Clarissa Heart OC ‘20
What do 17th century France, 1980s Hollywood, and 2020 pandemic-stricken Oberlin College have in common? Listeners can hear them all this Friday, Saturday, and Sunday by tuning in to Oberlin’s mainstage audio production, Neil Bartlett’s 1989 adaptation of Molière’s The Misanthrope.
Associate Professor of Theater, Costume Designer, and Director Chris Flaharty and his team have turned to the audio play, adjusting their expertise to ObieSafe guidelines. The artistic team chose the audio format to focus on the play’s centerpiece dialogue, written in six-foot Alexandrine verse, a highly rhythmic type of French closed-form poetry. The cast and crew used a combination of socially-distanced live rehearsals, Zoom rehearsals, and acting-adapted recording booths to produce and perform the play.
Molière originally set The Misanthrope in the 17th-century; it follows the evolving relationships between friends and lovers in wealthy French society over the course of a single day. In this setting, the Alexandrine verse may have melded with the French vernacular of the time — but in late ’80s Hollywood, to which Bartlett impressively transferred the play, the meter stands out. This dissonance was intentional. According to Flaharty, preserving the sonic qualities of the text was the only way to do Molière justice.
“Why pick a play, a classic play, and say I’m going to translate this play and I’m going to adapt it … and not admire [it]?” Flaherty said. “Bartlett took a loose and casual approach to that Alexandrine … in some ways like rappers do … they have assonance sometimes, they have exact rhyme, they have other kinds of suggestive rhyme.
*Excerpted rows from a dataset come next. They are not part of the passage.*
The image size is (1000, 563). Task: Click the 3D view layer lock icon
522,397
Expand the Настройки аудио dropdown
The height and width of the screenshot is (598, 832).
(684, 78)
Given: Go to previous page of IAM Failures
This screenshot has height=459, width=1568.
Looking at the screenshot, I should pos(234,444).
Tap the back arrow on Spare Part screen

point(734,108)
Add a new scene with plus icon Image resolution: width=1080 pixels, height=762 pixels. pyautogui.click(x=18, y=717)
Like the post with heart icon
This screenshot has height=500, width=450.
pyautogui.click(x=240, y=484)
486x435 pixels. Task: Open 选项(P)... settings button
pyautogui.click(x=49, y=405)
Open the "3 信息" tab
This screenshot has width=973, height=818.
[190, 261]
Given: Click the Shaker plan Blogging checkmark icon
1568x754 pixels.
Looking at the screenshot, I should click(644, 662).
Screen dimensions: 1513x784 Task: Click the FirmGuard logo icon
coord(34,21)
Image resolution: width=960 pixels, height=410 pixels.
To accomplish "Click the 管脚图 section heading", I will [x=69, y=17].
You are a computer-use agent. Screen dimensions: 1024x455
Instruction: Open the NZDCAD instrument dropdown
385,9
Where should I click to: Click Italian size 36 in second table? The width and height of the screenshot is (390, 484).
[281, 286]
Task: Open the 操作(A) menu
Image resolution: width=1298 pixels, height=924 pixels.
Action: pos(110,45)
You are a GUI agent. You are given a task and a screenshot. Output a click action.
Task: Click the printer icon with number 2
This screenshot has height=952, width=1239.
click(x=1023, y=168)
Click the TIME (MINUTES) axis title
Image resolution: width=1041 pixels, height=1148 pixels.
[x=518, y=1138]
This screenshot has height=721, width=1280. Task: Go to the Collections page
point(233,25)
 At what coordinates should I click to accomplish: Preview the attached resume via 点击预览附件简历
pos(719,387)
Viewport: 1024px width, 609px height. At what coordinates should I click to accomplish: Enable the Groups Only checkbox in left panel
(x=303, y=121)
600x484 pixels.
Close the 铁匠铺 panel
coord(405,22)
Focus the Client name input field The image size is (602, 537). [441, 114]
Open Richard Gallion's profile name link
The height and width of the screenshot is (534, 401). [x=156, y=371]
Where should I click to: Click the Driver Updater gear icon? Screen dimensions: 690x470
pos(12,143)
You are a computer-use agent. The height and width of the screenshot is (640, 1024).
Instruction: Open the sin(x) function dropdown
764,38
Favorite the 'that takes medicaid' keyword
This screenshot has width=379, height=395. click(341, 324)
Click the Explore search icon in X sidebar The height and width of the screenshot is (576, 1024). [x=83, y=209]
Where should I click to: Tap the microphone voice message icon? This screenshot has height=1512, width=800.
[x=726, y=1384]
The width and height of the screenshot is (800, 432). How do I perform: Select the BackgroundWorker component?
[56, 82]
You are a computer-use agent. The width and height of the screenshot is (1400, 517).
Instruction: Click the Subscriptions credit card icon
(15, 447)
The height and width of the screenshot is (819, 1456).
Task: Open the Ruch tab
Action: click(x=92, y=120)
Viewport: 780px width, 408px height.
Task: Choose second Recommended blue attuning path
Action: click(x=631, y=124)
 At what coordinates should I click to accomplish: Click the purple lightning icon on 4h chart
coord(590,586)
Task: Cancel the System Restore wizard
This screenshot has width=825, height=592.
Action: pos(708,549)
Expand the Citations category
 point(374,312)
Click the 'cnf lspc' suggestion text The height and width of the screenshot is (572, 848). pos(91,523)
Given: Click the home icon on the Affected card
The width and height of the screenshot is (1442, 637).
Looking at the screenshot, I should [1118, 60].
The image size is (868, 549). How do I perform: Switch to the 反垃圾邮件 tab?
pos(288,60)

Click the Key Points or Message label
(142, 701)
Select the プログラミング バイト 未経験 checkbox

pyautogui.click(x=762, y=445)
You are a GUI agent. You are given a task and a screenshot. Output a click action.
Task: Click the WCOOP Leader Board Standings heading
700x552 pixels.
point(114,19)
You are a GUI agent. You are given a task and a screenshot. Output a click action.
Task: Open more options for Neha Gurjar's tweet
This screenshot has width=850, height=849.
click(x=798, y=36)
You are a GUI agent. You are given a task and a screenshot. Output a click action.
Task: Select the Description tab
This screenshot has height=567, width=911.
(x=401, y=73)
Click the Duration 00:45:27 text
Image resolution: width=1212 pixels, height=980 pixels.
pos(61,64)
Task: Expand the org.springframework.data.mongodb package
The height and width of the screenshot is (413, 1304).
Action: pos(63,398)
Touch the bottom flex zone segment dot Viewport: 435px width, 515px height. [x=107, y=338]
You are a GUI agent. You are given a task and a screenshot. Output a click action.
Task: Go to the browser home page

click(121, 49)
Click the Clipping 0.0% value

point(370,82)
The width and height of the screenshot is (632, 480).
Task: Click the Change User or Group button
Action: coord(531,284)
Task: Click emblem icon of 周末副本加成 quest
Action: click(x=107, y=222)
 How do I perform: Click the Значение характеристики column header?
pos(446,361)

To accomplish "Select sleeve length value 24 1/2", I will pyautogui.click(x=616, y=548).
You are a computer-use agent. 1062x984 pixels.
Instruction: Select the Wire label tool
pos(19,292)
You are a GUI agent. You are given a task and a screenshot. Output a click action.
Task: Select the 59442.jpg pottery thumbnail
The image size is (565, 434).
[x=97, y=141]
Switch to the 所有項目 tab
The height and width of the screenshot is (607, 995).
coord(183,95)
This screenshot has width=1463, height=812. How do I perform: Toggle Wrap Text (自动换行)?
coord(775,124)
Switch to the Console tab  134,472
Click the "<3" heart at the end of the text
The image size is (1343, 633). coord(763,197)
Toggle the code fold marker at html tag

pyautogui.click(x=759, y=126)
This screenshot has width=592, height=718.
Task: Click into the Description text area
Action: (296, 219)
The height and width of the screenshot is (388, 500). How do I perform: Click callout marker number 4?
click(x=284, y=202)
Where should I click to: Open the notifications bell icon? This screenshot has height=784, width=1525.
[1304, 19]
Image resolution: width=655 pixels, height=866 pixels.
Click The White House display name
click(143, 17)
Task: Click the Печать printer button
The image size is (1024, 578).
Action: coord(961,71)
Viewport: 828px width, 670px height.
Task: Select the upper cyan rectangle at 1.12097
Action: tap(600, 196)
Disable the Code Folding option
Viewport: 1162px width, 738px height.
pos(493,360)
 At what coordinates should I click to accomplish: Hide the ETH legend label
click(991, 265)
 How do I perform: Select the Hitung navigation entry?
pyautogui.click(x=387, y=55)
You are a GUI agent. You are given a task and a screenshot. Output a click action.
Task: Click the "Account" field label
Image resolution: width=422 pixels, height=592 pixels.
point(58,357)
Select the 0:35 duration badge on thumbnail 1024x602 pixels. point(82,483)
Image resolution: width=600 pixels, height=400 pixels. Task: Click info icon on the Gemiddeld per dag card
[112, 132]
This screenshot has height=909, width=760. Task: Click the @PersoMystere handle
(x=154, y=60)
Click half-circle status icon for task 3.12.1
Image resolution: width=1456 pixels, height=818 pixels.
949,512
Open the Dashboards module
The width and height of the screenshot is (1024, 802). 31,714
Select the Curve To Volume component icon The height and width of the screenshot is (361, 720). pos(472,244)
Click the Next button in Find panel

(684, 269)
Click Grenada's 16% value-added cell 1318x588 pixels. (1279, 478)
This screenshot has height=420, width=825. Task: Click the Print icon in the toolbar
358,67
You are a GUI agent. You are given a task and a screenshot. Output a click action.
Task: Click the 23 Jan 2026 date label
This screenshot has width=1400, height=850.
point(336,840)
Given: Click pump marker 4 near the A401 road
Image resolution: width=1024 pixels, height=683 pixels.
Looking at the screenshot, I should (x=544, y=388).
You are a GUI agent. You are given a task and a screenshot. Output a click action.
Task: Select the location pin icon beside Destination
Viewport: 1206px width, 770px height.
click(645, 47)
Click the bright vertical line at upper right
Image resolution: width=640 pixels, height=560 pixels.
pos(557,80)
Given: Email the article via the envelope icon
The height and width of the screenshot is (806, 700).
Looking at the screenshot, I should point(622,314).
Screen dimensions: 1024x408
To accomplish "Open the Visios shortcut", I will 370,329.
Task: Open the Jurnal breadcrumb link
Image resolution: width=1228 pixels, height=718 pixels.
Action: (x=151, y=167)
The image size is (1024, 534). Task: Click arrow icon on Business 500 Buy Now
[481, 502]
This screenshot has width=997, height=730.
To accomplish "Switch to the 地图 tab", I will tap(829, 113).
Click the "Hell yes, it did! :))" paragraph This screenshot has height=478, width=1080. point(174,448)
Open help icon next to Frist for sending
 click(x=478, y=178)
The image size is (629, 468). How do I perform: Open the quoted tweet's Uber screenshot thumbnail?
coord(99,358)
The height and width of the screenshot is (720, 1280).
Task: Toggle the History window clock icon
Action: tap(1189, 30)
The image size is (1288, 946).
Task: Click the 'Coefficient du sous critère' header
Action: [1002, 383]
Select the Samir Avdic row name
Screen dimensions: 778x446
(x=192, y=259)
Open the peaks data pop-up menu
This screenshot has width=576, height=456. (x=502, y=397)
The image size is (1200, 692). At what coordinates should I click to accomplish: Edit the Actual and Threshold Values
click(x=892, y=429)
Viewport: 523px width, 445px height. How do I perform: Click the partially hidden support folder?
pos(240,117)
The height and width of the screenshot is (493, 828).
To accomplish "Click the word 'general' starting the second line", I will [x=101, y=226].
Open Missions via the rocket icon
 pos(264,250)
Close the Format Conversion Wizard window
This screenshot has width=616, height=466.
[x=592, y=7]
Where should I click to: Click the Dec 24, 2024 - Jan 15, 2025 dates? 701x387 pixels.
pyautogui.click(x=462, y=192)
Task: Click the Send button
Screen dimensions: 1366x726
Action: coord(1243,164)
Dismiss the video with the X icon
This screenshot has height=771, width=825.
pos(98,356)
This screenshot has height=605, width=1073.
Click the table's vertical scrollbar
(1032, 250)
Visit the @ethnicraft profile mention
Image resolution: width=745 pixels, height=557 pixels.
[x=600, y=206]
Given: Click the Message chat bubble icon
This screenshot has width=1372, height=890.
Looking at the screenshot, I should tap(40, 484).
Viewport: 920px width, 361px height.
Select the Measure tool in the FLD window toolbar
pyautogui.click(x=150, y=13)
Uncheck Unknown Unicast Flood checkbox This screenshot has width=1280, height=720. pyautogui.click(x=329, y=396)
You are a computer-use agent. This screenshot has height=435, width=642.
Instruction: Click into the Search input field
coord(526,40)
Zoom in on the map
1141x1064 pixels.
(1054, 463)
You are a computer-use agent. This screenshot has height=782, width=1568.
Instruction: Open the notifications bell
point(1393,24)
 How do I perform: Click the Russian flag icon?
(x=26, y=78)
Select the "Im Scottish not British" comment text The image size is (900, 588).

So I think that’s a really interesting contemporary thing.”
For College fourth-year and Theater major Anna Aubry, Bartlett’s thorough preservation of the language is one of this adaptation’s biggest appeals. Still, the lyrical quality of the script took some getting used to.
“I think [the adapted verse] was an interesting challenge for all of us actors, to really get the language in our mouths and spit it back in a way that felt natural and present-day, because the language really isn’t present-day in a lot of senses,” Aubry said. “I think I reached success when I really broke down each thing that was being said, and understood much more clearly what I was saying in order to translate it into present resonance and speech.”
The audio format required adjustments from everyone involved in the production — not just the actors, but the artistic team as well. Flaharty personally appreciated the challenge offered by only directing audio.
“It was a pleasant experience for me, a really good one, because I had to sit in rehearsal and remind myself not to watch them too much, but to listen to them,” Flaharty said. “I think all of us had an experience that was different than anything that we’ve done here at Oberlin for quite a while.”
For College second-year and Stage Manager Nick Moen, the isolation of the audio helped Molière’s ideas come through more clearly.
“I don’t know if I underestimated it, but I think just the importance of vocalization and speech can really influence so much,” said Moen. “For some characters, I didn’t need to see them to know, ‘Oh, this is what this character is and maybe even looks like.’ The sound of their voice creates such an easy mental image.”
The recording booths were arranged on stage for pre-recording to preserve a sense of theatrical normalcy for both performers and audience members, many of whom will not have experienced a live theater performance in over a year.
Audience members can register to hear The Misanthrope for free via this link on the Oberlin website. The performance will be available to stream from Nov. 20 – 22.